Affiliation:
1. Northeastern Univ., China
2. Aalborg Univ., Denmark
Abstract
Dynamic Graph Neural Networks (DGNNs) have demonstrated exceptional performance at dynamic-graph analysis tasks. However, the costs exceed those incurred by other learning tasks, to the point where deployment on large-scale dynamic graphs is infeasible. Existing distributed frameworks that facilitate DGNN training are in their early stages and experience challenges such as communication bottlenecks, imbalanced workloads, and GPU memory overflow.

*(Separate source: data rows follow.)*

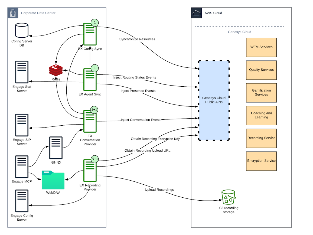Select the WFM Services box
This screenshot has height=235, width=313.
click(x=261, y=47)
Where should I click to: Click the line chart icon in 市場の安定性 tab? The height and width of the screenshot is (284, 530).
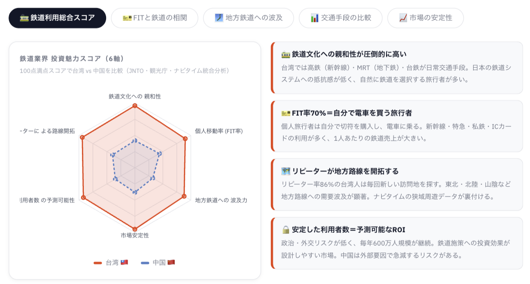tap(403, 18)
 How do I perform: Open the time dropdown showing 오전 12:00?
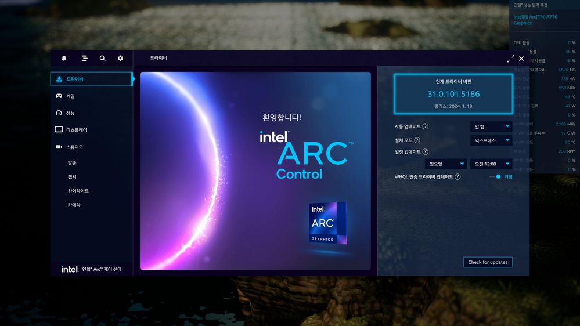[x=491, y=164]
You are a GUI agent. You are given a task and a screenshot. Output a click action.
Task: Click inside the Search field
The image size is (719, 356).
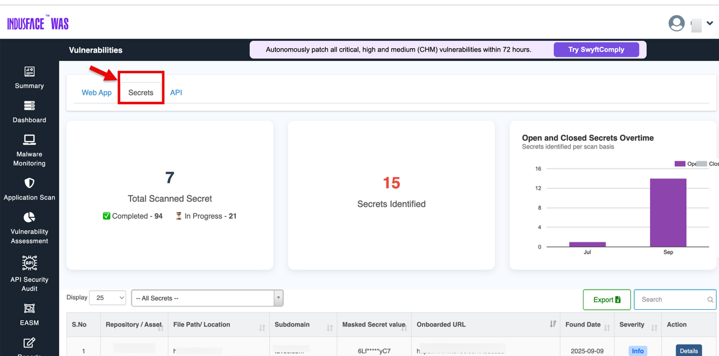pos(668,299)
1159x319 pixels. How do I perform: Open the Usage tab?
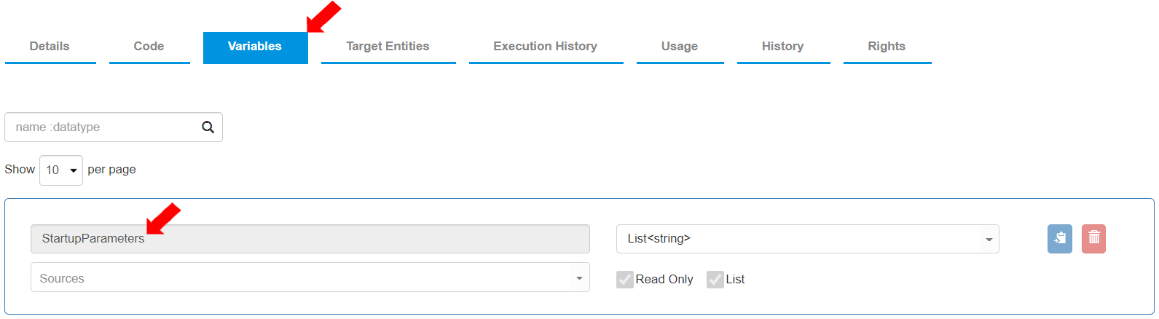679,47
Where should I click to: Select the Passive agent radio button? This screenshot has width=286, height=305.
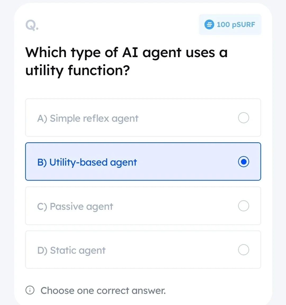[x=243, y=206]
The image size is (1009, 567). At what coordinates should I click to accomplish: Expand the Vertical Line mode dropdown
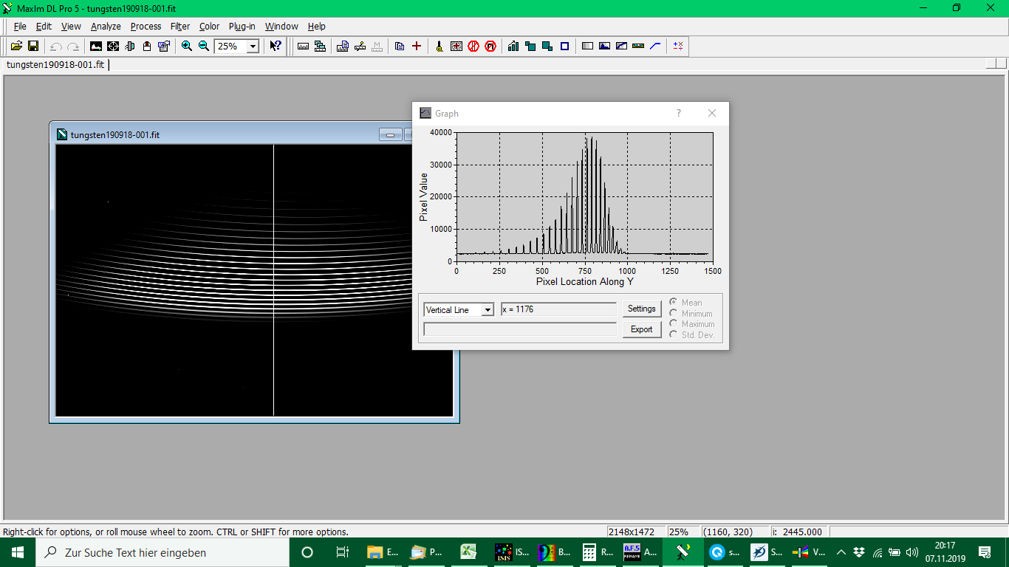tap(488, 310)
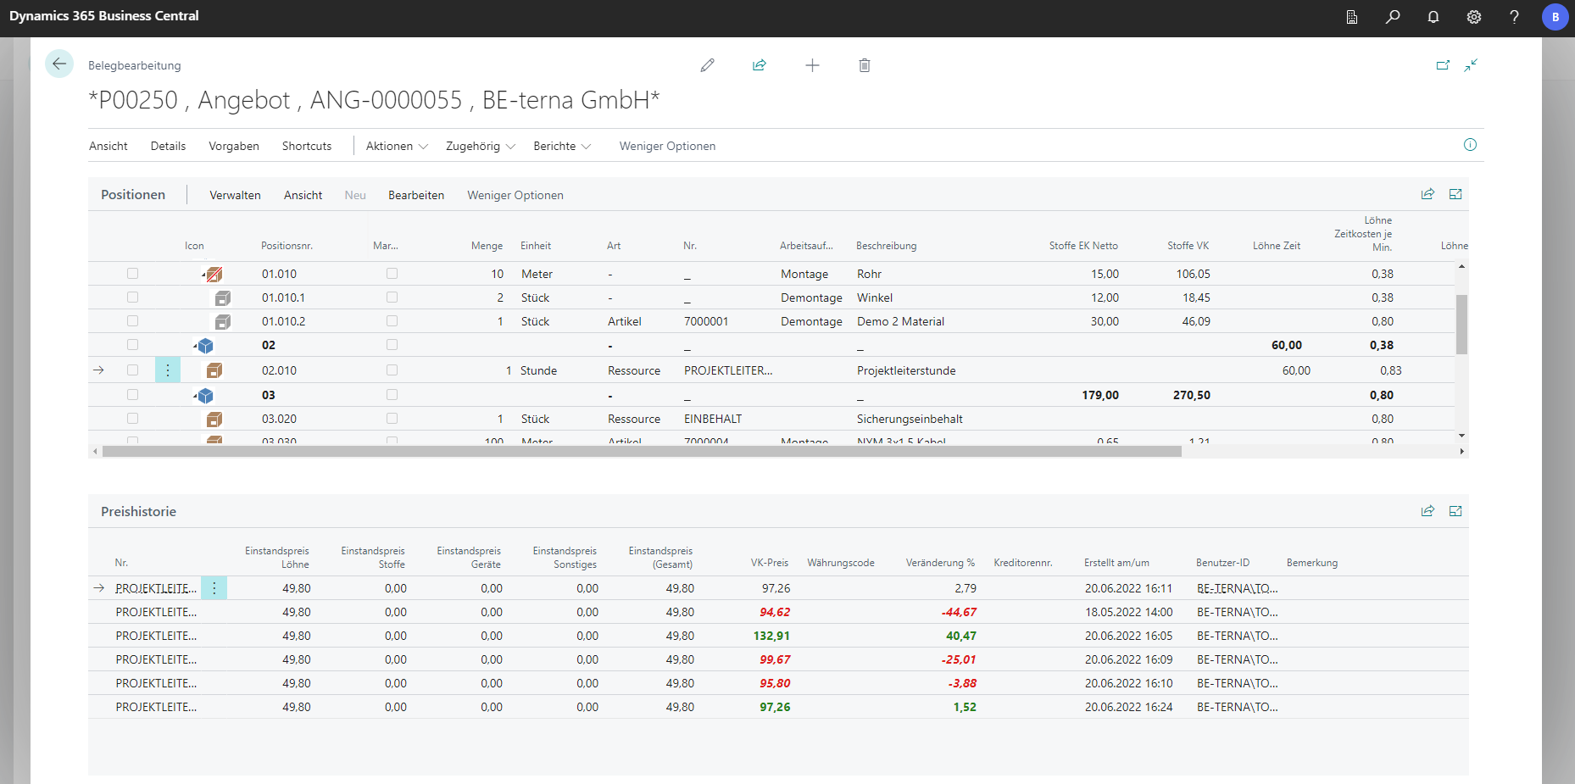Click the plus icon to add new
Viewport: 1575px width, 784px height.
coord(812,65)
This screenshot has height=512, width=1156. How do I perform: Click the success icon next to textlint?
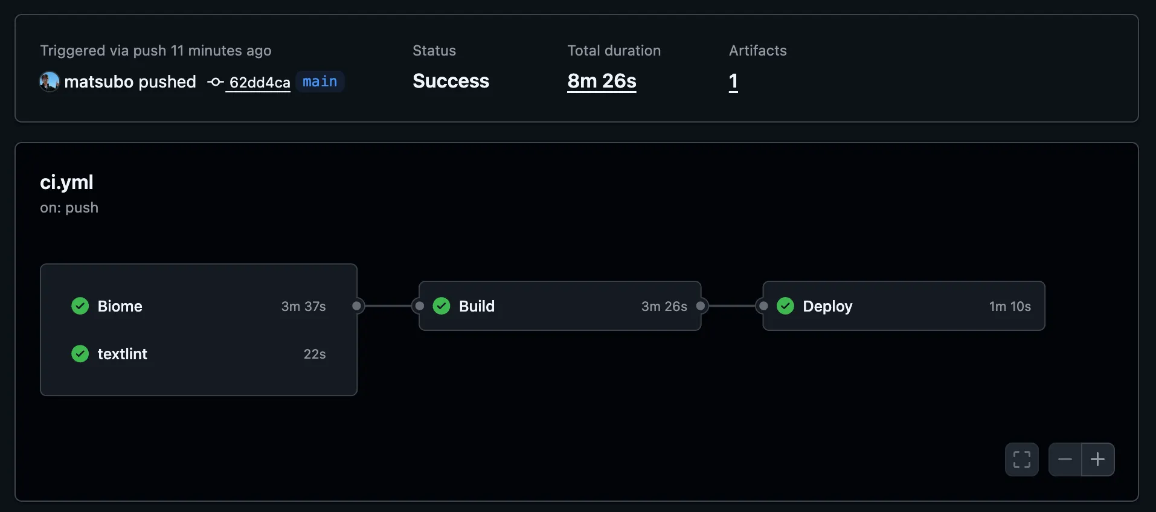click(79, 354)
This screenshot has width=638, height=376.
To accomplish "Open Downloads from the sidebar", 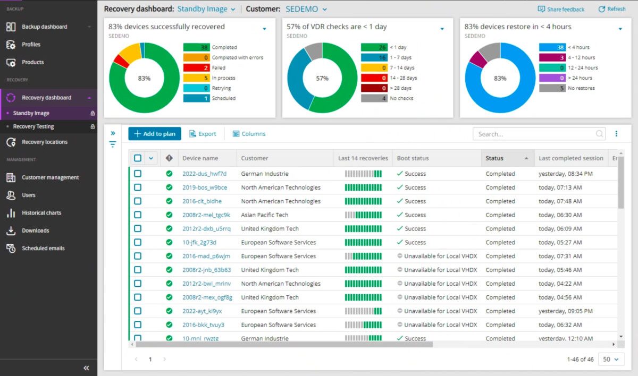I will pyautogui.click(x=35, y=230).
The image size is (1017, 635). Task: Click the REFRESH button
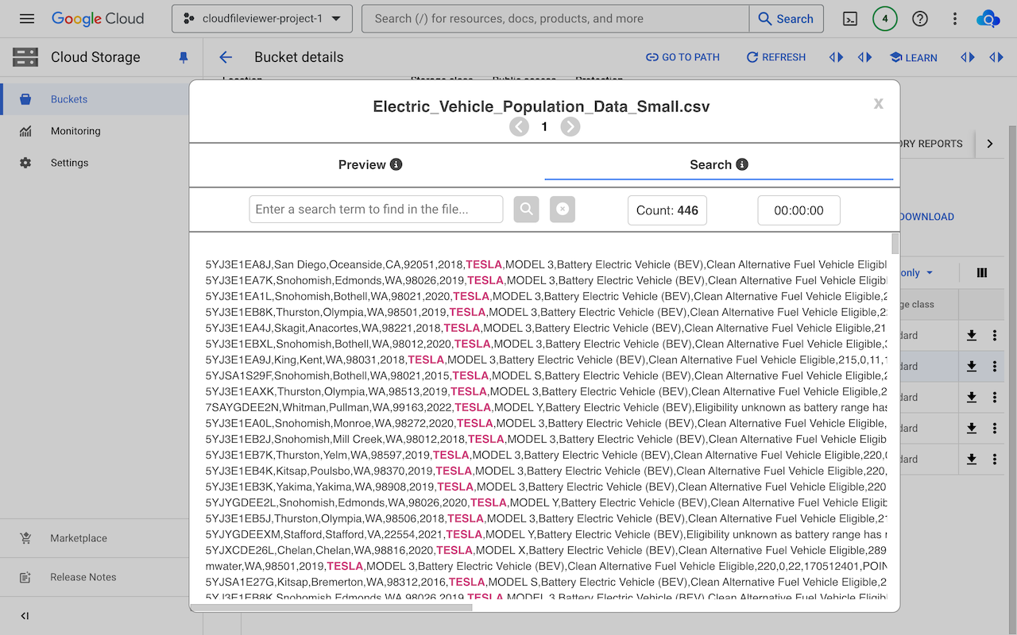(775, 57)
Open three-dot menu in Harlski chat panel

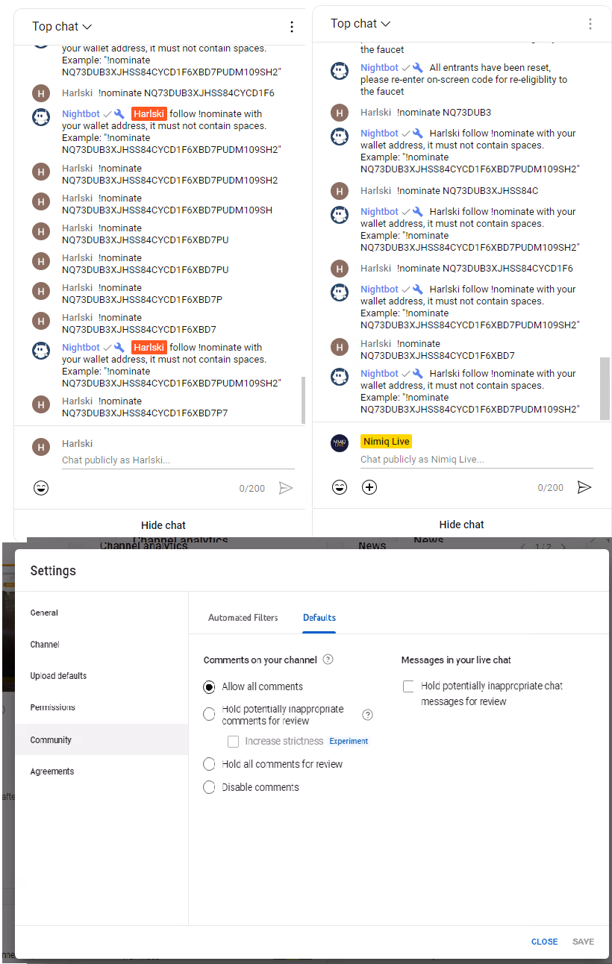click(292, 27)
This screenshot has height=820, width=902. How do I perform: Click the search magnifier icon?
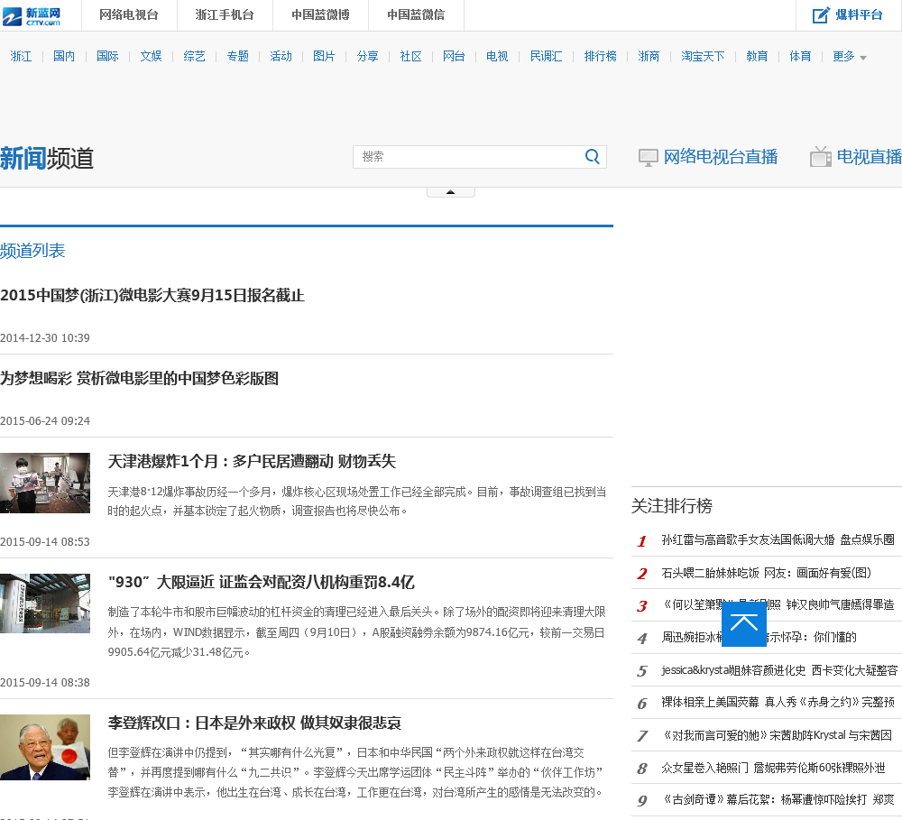point(593,156)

We introduce DynaHB, a distributed framework for DGNN training using so-called Hybrid Batches. DynaHB reduces communication by means of vertex caching, and it ensures even data and workload distribution by means of load-aware vertex partitioning. DyanHB also features a novel hybrid-batch training mode that combines vertex-batch and snapshot-batch techniques, thereby reducing training time and GPU memory usage. Next, to further enhance the hybrid batch based approach, DynaHB integrates a reinforcement learning-based batch adjuster and a pipelined batch generator with a batch reservoir to reduce the cost of generating hybrid batches. Extensive experiments show that DynaHB is capable of up to a 93× and an average of 8.06× speedups over the state-of-the-art training framework.
Publisher
Association for Computing Machinery (ACM)